Kristin continued in a conspiratorial tone, “Of course she never had anything on me, but I was always suspicious of her mousy “Little Miss Nobody” act so I did some digging. Apparently, she has a criminal record for pulling the same scam at some insurance firm in Topeka. She had a totally fake resume complete with phony references. Brooke Johnson isn’t even her real name! She was so good at squeezing everybody that she sold enough product to win a trip to Aruba for the annual sales convention.”

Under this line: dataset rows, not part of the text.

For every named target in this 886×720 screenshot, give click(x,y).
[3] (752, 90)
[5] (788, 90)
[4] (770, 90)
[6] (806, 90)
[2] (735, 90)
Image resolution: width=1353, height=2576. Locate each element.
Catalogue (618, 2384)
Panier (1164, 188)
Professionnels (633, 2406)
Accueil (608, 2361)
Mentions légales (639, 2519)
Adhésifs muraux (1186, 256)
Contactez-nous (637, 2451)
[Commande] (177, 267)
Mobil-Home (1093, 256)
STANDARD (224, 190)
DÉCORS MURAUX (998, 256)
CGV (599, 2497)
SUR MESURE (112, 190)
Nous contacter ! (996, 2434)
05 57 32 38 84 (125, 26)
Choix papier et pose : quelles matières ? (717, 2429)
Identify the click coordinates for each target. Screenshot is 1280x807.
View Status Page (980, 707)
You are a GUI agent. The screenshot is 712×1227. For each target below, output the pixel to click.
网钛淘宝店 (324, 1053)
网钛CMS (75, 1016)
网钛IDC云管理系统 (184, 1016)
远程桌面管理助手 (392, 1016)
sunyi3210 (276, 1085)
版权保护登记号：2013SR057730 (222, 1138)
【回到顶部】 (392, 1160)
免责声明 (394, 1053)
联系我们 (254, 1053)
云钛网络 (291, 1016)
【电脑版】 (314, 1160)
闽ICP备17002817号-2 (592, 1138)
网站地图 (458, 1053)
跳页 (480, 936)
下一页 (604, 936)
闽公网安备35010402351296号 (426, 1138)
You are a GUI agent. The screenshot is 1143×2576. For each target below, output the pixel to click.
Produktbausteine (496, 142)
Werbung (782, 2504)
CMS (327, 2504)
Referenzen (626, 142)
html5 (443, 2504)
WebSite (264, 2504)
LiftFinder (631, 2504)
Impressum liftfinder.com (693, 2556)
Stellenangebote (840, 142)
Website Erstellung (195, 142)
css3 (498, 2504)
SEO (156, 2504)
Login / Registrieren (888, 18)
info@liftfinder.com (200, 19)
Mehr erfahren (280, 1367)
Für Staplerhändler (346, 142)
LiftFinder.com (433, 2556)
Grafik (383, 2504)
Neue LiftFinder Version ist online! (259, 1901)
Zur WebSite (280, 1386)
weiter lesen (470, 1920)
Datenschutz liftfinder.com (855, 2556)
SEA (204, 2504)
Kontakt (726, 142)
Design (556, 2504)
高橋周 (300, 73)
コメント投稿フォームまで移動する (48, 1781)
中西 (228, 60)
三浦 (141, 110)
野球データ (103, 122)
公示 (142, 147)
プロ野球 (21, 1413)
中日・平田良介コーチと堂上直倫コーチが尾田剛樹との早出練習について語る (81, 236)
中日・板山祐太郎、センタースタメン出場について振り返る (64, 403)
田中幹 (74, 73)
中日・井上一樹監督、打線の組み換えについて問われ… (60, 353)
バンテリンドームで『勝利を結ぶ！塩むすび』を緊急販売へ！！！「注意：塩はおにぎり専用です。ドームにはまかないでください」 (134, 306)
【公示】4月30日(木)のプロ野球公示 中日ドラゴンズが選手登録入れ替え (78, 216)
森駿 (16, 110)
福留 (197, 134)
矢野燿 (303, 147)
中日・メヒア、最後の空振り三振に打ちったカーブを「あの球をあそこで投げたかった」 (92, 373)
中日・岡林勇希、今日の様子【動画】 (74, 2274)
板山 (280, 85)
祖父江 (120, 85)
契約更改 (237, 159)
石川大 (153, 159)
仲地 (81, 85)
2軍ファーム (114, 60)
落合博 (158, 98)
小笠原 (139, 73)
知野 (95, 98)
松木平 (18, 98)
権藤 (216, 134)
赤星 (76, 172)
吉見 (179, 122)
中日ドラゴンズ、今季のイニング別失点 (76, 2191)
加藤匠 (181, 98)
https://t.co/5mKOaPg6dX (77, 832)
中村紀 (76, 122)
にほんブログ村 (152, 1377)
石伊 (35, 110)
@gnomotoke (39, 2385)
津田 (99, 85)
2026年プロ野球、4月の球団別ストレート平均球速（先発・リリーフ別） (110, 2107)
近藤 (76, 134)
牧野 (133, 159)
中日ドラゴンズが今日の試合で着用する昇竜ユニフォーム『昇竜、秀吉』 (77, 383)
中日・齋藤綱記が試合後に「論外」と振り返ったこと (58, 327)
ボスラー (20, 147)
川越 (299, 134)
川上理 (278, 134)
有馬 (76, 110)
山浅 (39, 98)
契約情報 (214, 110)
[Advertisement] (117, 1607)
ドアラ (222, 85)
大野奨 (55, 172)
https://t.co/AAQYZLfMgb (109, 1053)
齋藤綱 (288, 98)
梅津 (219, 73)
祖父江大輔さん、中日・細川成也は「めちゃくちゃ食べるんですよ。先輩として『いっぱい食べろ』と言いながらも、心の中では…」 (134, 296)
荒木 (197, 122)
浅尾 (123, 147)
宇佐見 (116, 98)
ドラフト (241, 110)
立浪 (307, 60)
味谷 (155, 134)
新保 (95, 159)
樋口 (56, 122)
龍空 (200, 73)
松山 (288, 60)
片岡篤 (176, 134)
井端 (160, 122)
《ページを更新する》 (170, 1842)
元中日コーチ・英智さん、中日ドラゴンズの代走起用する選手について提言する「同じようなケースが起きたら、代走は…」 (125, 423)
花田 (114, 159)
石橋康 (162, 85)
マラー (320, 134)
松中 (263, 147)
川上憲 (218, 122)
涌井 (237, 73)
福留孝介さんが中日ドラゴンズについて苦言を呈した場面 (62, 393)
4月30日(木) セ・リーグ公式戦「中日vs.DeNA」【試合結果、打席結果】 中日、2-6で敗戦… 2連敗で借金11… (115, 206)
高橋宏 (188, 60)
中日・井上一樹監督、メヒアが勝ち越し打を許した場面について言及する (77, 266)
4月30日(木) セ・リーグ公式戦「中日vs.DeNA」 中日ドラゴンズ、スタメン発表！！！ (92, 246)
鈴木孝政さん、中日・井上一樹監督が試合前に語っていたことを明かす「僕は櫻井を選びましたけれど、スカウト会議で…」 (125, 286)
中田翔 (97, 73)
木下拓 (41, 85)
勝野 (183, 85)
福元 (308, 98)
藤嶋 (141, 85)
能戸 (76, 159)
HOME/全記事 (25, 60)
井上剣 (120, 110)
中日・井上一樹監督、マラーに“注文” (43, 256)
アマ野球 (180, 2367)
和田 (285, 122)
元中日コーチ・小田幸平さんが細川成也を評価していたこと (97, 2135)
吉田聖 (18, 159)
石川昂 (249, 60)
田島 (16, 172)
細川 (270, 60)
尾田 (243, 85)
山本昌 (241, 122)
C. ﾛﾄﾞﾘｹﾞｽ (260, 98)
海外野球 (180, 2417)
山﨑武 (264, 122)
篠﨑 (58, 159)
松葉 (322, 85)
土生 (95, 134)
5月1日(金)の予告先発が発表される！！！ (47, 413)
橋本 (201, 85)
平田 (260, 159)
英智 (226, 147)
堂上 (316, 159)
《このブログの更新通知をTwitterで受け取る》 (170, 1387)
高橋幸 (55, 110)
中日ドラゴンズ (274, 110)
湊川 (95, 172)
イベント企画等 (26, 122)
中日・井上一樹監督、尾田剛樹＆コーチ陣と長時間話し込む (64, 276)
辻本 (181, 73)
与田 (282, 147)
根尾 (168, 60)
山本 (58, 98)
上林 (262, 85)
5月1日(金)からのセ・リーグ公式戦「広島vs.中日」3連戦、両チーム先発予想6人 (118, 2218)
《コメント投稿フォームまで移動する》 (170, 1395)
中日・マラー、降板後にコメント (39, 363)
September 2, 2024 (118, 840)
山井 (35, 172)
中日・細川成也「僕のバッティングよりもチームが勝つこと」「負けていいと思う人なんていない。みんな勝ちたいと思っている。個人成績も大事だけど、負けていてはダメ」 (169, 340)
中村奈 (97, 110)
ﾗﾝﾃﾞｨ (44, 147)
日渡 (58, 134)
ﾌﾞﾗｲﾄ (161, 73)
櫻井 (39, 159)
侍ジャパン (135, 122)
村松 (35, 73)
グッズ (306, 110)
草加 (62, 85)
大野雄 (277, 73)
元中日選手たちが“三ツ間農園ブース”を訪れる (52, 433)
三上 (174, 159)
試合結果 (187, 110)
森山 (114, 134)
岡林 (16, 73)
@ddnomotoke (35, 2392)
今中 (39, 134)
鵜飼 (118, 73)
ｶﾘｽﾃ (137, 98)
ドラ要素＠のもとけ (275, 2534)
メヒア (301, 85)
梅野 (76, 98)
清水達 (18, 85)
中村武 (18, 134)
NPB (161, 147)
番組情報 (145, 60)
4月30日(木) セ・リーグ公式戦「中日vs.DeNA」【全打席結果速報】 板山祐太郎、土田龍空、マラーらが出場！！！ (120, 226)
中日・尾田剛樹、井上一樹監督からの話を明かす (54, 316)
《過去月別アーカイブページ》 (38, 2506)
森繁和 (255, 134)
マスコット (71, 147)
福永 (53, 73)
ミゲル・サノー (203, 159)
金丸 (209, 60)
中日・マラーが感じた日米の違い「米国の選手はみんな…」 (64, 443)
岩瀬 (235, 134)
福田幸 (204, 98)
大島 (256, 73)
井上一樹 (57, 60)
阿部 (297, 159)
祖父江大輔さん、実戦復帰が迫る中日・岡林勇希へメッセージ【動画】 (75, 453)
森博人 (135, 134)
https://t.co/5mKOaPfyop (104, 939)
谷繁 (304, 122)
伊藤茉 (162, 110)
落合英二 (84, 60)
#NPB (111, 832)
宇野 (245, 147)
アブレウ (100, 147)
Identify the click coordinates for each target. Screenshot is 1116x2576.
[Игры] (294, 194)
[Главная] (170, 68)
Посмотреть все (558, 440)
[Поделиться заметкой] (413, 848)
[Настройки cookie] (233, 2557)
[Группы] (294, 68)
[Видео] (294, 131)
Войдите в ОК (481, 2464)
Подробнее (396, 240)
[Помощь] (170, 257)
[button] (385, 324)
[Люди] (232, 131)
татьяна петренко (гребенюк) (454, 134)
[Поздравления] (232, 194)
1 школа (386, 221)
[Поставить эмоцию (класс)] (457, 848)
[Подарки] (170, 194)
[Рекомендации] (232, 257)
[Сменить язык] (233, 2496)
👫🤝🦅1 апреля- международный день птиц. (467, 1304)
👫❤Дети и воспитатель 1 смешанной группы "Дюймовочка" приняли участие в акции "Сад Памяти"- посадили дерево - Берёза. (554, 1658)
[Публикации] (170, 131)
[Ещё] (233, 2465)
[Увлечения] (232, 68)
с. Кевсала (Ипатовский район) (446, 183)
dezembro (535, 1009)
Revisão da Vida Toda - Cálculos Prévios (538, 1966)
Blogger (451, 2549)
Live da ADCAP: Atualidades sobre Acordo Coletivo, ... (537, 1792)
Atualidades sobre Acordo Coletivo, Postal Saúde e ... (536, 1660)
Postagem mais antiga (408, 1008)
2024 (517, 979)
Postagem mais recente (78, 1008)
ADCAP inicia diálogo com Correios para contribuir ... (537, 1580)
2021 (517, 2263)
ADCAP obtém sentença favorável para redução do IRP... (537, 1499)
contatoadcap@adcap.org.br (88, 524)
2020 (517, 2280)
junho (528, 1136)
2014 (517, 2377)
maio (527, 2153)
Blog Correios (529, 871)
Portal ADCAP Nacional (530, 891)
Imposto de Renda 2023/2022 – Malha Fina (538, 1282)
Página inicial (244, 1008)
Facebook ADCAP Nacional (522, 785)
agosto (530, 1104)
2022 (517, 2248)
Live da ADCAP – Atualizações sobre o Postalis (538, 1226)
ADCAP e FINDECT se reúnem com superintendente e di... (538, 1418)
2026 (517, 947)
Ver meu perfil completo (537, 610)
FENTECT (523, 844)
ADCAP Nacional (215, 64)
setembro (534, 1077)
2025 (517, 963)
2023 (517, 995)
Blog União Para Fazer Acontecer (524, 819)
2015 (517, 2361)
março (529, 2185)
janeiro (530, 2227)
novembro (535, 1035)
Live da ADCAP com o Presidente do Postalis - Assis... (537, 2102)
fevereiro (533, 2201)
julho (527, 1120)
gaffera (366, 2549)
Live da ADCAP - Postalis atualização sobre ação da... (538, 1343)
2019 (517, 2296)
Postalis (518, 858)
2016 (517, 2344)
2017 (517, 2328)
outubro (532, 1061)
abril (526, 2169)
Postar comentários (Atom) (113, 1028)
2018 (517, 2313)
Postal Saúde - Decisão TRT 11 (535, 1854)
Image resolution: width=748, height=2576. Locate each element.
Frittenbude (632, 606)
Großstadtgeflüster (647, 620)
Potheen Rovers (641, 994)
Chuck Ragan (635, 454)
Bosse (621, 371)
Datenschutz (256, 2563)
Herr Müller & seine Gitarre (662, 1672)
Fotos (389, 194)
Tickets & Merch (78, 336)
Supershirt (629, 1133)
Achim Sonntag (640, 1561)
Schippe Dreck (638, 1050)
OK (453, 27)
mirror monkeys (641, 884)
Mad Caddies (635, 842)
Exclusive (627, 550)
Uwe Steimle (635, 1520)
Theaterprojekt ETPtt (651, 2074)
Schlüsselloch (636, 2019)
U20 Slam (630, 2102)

And with that, Vivian’s entire universe went “Poof.”

Dissolved.

Disintegrated.

Not an orderly unraveling, one row at a time like a knitted scarf pulled apart by a curious five-year-old fiddling with a loose end over the course of a boring car ride. That she might have been able to handle. Yarn can be knitted back together.

No, this was the equivalent of an elaborate Prom Night updo that you spent months babysitting to afford, held in place by a single hairpin rapaciously yanked by a sweaty date in a hormone frenzy on the way to the High School…the carefully structured and painstakingly maneuvered coils of hair instantly transforming into a tangled nightmare of teased and lacquered chaos.

Nothing to do but gather yourself up, go home and have a good cry.

Vivian raced back to her cubicle where she fumbled for her handbag, hoping to get to the bus stop before she started sobbing. Her eye lit on the gift Brooke had given her, the pink and green palm-tree pattern mocking her as she tore into it.

It was a catalog of vitamins and personal care products.

Fortunately for Vivian, she hit the floor in a dead faint before she read the note, which featured a neatly handwritten list of detailed reasons why Vivian might find it in her best interest to invest in a lifetime supply of the firm’s “Internal Detox & Parasite Cleanse” Formula.